[Data records — start]

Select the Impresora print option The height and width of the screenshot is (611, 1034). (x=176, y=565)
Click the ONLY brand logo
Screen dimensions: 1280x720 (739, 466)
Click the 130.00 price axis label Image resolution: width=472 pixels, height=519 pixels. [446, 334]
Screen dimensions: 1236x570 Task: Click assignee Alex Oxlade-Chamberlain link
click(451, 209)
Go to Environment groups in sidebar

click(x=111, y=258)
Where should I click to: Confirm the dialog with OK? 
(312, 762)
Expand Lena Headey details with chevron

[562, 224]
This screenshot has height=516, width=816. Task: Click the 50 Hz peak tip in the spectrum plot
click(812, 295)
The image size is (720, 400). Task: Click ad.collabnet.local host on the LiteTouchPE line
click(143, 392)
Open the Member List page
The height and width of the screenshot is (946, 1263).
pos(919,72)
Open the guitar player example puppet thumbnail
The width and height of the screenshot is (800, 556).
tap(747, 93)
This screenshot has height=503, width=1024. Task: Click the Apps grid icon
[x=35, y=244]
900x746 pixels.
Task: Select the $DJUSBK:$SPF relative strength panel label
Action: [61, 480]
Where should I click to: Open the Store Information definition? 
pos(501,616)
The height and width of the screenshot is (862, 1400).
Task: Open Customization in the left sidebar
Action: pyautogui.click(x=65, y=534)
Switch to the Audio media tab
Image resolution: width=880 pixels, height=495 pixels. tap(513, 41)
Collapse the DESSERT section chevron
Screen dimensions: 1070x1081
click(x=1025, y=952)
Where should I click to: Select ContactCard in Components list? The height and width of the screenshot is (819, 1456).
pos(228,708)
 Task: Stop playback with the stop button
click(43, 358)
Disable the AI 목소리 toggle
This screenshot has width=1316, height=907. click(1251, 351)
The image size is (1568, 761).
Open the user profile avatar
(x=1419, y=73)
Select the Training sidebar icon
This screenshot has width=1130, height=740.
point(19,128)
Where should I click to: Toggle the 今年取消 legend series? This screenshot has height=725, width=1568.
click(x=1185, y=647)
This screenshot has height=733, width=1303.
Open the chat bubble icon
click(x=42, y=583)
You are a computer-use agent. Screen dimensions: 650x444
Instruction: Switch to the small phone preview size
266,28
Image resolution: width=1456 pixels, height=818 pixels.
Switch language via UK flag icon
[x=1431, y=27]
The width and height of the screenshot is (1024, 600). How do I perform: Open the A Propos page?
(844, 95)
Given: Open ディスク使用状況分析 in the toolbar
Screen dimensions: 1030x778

[Data records — finish]

Exercise description: Once the line containing "Instruction: Switch to" is found, output it and each line after it through the end of the listing above, exactly, with nothing else.

Your response:
Instruction: Switch to the small phone preview size
266,28
Image resolution: width=1456 pixels, height=818 pixels.
Switch language via UK flag icon
[x=1431, y=27]
The width and height of the screenshot is (1024, 600). How do I perform: Open the A Propos page?
(844, 95)
Given: Open ディスク使用状況分析 in the toolbar
Screen dimensions: 1030x778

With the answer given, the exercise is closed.